DIG OLIGO TAILING KIT 2ND GENERATION

General description

DIG Oligonucleotide Tailing Kit, 2nd generation employs the enzyme terminal transferase. It catalyzes the addition of digoxigenin (DIG)-11-deoxyuridine triphosphate (dUTP) and deoxyadenosine triphosphate (dATP) to the 3′-OH end of oligonucleotides.

We are committed to bringing you Greener Alternative Products, which adhere to one or more of The 12 Principles of Greener Chemistry. This product is designed as a safer chemical.  The DIG System was established as a sensitive and cost-effective alternative to using radioactivity for the labeling and detection of nucleic acids. There are many available publications that prove the versatility of the DIG System, so use of radio-labeling is no longer the only option for labeling of DNA for hybridization.

Application

DIG Oligonucleotide Tailing Kit, 2nd generation has been used to label oligonucleotide probes in:

• northern blot assay
• in situ hybridization (ISH)
• fluorescence in situ hybridization (FISH)

In addition to common hybridization techniques, DIG-labeled oligonucleotides are especially useful for screening expression libraries for sequence-specific DNA binding proteins, for example, transcription factors.

Features and Benefits

Tailing of oligonucleotides at the 3′-end with DIG-11-dUTP and recombinant Terminal Transferase. Oligonucleotides are tailed with DIG-dUTP and dATP at an average tail length of 50 nucleotides (tail length range: 10 – 100).

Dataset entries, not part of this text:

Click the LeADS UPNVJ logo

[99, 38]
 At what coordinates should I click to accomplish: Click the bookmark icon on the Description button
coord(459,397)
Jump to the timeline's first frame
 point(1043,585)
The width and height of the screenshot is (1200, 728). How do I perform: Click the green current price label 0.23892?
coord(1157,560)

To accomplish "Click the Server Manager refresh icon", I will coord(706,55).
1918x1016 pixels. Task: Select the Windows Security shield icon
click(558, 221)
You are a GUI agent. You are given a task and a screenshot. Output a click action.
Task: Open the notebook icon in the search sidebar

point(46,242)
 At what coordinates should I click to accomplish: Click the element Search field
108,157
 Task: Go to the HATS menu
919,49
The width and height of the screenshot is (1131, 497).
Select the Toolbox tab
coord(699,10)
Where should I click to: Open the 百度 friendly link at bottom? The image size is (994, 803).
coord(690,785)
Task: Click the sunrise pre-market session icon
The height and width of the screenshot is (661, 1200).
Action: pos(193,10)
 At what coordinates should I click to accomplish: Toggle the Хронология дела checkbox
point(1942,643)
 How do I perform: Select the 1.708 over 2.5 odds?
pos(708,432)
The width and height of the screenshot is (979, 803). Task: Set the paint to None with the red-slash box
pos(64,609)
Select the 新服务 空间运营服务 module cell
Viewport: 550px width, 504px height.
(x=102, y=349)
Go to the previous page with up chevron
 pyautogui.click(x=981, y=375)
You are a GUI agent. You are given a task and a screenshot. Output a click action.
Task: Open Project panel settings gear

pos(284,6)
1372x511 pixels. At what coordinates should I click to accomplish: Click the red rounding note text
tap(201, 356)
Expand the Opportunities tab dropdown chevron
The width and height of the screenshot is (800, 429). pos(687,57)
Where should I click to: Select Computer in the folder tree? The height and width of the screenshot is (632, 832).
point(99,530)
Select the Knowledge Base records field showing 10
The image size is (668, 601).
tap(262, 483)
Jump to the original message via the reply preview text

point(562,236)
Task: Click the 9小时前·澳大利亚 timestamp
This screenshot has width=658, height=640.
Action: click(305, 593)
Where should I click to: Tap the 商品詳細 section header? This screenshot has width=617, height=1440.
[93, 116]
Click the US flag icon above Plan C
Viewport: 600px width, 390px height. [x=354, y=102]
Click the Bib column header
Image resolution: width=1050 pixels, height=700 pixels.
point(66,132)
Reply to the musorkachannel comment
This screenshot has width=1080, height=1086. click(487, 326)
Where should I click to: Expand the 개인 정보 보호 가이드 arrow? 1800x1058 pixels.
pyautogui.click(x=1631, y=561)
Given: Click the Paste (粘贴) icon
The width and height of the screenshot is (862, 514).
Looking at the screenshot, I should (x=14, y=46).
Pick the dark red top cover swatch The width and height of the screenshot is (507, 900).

• Very sensitive hybridization probes, due to the incorporation of several DIG-nucleotides
• Fast hybridization kinetics, due to the small size of oligonucleotides
• Single-stranded probes, no renaturation during hybridization
• Sequence can be designed according to the experiment
• Specially suited for in situ hybridization; due to their small size, oligonucleotides readily diffuse into fixed tissues and cells

Packaging

1 kit containing 11 components

Principle

DIG-dUTP and dATP are combined at a concentration that gives the highest DIG incorporation into the tail, and optimal spacing of DIG and dATP, to achieve the highest sensitivity in hybridization experiments. DIG-dUTP and dATP are provided as separate solutions to allow greater flexibility in terms of tail length, hapten spacing, and the use of unlabeled nucleotide(s).

Preparation Note

Working concentration: Oligonucleotides
In one standard labeling reaction up to 100 pmol oligonucleotide (1 μg of a 30-mer oligonucleotide) can be applied.

Storage and Stability

Store at -15–-25 °C. (unopened kit)

Other Notes

For life science research only. Not for use in diagnostic procedures.